|LUIZ, BLAINE - Akaka Foundation For Tropical Forests|
|MCNEILL, MARK - Agresearch|
|BODLEY, EMMA - Auckland Botanic Gardens|
Submitted to: Australasian Plant Pathology
Publication Type: Peer Reviewed Journal
Publication Acceptance Date: 2/23/2022
Publication Date: 3/8/2022
Citation: Luiz, B., McNeill, M., Bodley, E., Keith, L.M. 2022. Assessing susceptibility of Metrosideros excelsa (pohutukawa) to the vascular wilt pathogen, Ceratocystis lukuohia, causing rapid ‘Ohi‘a death. Australasian Plant Pathology. 51:327-331. https://doi.org/10.1007/s13313-022-00858-9.
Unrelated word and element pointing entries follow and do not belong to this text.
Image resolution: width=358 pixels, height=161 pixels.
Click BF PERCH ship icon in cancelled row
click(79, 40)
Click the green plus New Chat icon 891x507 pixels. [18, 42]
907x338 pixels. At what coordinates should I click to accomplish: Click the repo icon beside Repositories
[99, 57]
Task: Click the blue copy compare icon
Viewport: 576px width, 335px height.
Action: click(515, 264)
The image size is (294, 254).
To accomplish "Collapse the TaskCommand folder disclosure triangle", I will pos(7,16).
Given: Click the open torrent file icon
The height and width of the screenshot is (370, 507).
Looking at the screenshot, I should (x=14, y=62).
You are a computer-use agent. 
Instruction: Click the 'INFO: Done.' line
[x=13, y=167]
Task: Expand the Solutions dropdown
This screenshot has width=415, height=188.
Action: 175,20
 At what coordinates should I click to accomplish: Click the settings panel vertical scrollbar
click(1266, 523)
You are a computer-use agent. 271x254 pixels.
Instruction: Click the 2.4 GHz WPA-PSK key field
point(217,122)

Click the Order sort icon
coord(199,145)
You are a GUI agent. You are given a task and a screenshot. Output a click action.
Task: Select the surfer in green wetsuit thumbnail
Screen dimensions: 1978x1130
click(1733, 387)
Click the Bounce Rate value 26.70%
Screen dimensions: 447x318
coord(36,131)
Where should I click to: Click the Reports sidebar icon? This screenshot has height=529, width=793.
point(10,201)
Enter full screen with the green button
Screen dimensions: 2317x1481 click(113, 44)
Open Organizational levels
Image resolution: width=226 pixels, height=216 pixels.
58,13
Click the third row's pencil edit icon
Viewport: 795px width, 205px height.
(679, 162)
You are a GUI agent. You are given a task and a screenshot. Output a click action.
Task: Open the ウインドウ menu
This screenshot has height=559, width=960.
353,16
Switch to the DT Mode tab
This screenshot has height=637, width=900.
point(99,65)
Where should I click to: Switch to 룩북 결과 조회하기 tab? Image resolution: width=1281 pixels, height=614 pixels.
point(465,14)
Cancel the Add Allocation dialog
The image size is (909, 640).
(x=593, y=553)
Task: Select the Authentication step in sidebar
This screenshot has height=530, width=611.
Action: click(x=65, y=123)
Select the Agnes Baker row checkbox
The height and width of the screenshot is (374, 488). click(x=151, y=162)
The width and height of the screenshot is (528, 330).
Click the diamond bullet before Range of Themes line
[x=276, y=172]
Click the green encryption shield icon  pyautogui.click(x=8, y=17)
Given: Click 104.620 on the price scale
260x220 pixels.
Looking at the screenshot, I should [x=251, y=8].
Interpretive Summary: The rapid and widespread mortality of M. polymorpha is called Rapid 'Ohi'a Death and is a significant threat to the ecological, cultural, and economic systems supported by the species. While the effects of C. lukuohia on M. polymorpha biology and ecology are being studied, little is known about its effects on other Metrosideros species in Hawai'i and throughout the Pacific. Pohutukawa (Metrosideros excelsa) has been described as one of the best-known and best-loved native trees in Aotearoa-New Zealand. To determine if M. excelsa is susceptible to ROD, seeds were collected in and around Auckland, NZ and sent to USDA ARS in Hilo, HI to be propagated and tested. Pathogenicity testing results suggested that C. lukuohia, the main vascular wilt pathogen causing ROD in Hawai'i, can infect M. excelsa if the fungus is introduced to a wound, though the pathogen may not be aggressive enough on this host to cause wilt and mortality. However, measures should be taken to avoid the introduction of this pathogen into New Zealand.
Technical Abstract: Metrosideros excelsa (pohutukawa) is a culturally, ecologically, and economically important tree species in New Zealand. Ceratocystis lukuohia is an aggressive wilt pathogen of the Hawaiian forest tree M. polymorpha and could potentially be a threat to pohutukawa, though little is known about the host range of the pathogen. In this study, pathogenicity experiments were undertaken to evaluate the susceptibility of M. excelsa seedlings to C. lukuohia infection. In total, forty-eight M. excelsa seedlings from six seed families were inoculated with C. lukuohia. Disease symptoms and mortality were observed in M. polymorpha positive controls inoculated with C. lukuohia, but not in any of the M. excelsa. Dissections of the inoculated M. excelsa revealed significantly lower disease severity (3.88-8.98) compared to the M. polymorpha positive control plants (43.25) and were comparable to the M. excelsa plants inoculated with the sterile water negative control treatment (1.67). Aleurioconidia were present in the tissues of 86-100% of C. lukuohia-inoculated M. excelsa compared to 100% of M. polymorpha and 0% of M. excelsa inoculated with the negative control. These results suggest that C. lukuohia can infect M. excelsa if propagules are introduced to a wound, though the pathogen is not aggressive enough on this host to cause wilt and mortality. There is potential for wild M. excelsa to become infected with C. lukuohia if it is introduced to New Zealand, and lineages of the pathogen that are more aggressive or that can infect new hosts present in the country could arise over time. Therefore, measures should be taken to avoid the introduction of this pathogen into New Zealand.